Мамбетов, промолчав, косовато посмотрел на словоохотливого капитана.

– Говоришь, у тебя Лысов был? Ну, этот напишет. Он отца с матерью не пощадит... А ты все-таки держись, не вешай носа! – продолжал капитан, задорно поблескивая глазами. – Смело входи. Ныне этот кабинет не такой страшный, каким был в прежние времена. Бывало позвонят: «В приемную!» – и сразу поджилки заговорят, потому что вызов к начальству мало сулил хорошего. А теперь люди сами идут, когда надо и не надо. Вот так, Мамбетыч...

Дежурный продолжал скакать на своем коньке, пока не прозвучал звонок, тот самый звонок, который когда-то приводил в трепет всех тех, кто входил в кабинет с отчетом, с делом и просто по вызову.

Дежурный мигом согнал с лица смешливость и бросился в кабинет. Мамбетов тоже вскочил, машинально оправил на себе галстук, пиджак и устремил взгляд на дверь, за которой скрылся дежурный. Все-таки не так это просто было спокойно войти в кабинет, в котором уже обговорили твою судьбу и, может быть, приняли решение. Словом, Мамбетов волновался.

– Товарищ Мамбетов, вас просят! – торжественно и официально провозгласил капитан, показываясь в дверях и уже гладя на Мамбетова так, как можно глядеть на человека, совсем незнакомого и неведомо зачем пришедшего к начальству.

Полковник Ларин, увидев Мамбетова, поднялся, вышел из-за стола и пожал ему руку. Пригласив садиться, вернулся на свое место.

– Когда я был у вас последний раз? – спросил он, разглядывая своего смуглого, коренастого уполномоченного.

– Ранней весною, товарищ полковник, – ответил, настораживаясь, Мамбетов.

– Давно, оказывается! – словно бы удивился Ларин. – Быстро же летит время.

Он посмотрел на каждого из сидящих с виноватой улыбкой на усталом лице, будто сам он и все они были виновными в том, что время летело так быстро.

– Очень быстро! – согласился Караев. – Кажется, только вчера мы оформляли Мамбетова, а ведь, смотрите, пять лет прошло.

– Неужели пять? – удивился Ларин, хотя знал точно, что Мамбетов пять лет работает в Жаксы-Тау, из них три года уполномоченным.

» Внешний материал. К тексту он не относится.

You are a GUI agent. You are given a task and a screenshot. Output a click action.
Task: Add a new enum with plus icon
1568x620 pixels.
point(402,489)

– За это время он закончил нашу школу, женился, двоих сыновей нажил, – продолжал Караев.

– Смотрите-ка! – снова удивленно воскликнул Ларин, будто не знал ни жены, ни детей Мамбетова, ни того, что он уже повысил квалификацию в школе. Но это удивление не было притворным, потому что в характере Ларина было восторженно воспринимать все хорошее в жизни своих подчиненных, как и с негодованием относиться к тому, что было недостойно и чуждо чекисту.

– Детишек ему помогает воспитывать теща, Семен Иванович, – продолжал за Мамбетова Караев. – У него отец – чабан. Вот они отпаивают ребятишек в ауле. Лучше, чем в лагерях.

– Чудесно!

Мамбетов улыбнулся, вдруг так ярко представив себе детей, жену и вспомнив воинственный протест Алимы против того, чтобы с него, ее мужа, снимали стружку.

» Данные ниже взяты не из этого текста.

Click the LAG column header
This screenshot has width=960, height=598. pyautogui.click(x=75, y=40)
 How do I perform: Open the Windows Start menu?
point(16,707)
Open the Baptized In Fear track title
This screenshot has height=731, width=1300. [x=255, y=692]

– С женою живете дружно? – спросил Ларин.

– Не ссоримся, – ответил Мамбетов уже с чувством нетерпения.

– Значит, нет причин, которые могли бы вам мешать в работе?

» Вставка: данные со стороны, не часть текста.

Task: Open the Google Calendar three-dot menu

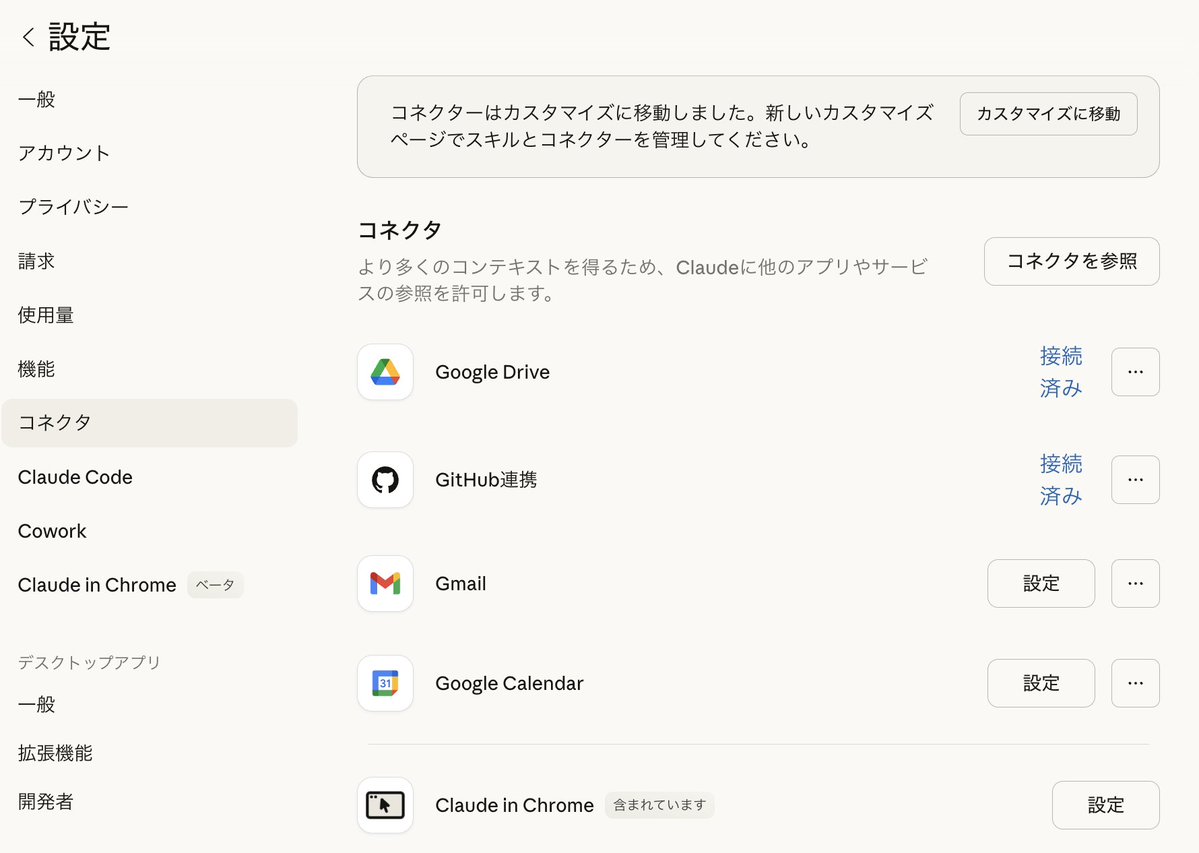Action: (x=1135, y=683)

Вот оно, вот тот вопрос, который подведет Мамбетова к докладной Лысова, к делу «Незваного гостя»! Не затем же вызвали Мамбетова, чтобы справиться о его семейных делах!

– Таких причин нет, – твердо произнес Мамбетов.

– Вместе с тем у вас так много недостатков, товарищ Мамбетов, – Ларин быстро перелистал докладную.

– Правда, мы учитываем, что район у вас степной, животноводческий. Люди у вас хорошие, работают дружно... Но вот по ориентировке вы почти ничего не сделали. А ведь это та самая работа, ради которой нас с вами, собственно говоря, и держат сейчас. Мы же должны в зародыше пресекать попытки иностранных разведок проводить в нашей стране враждебную работу. ...К вам, возможно, заслали агента... Понимаете, что это значит? Ведь он может безнаказанно пробыть у вас, а потом перебраться в другое место. Его, конечно, разоблачат, узнают, что он жил в вашем районе. В каком свете мы будем выглядеть? Ну, мы – ладно. Вред государству будет нанесен благодаря нашей беспечности!

Ларин не мог говорить спокойно, хотя никогда не позволял себе обидеть слушателей. Эмоциональность его слов всегда усиливала убедительность, искренность. И сейчас, слушая Ларина, Мамбетову уже казалось, что «Незваный гость» бродит по степи за Жаксы-Тау, собирает шпионские сведения средь бела дня.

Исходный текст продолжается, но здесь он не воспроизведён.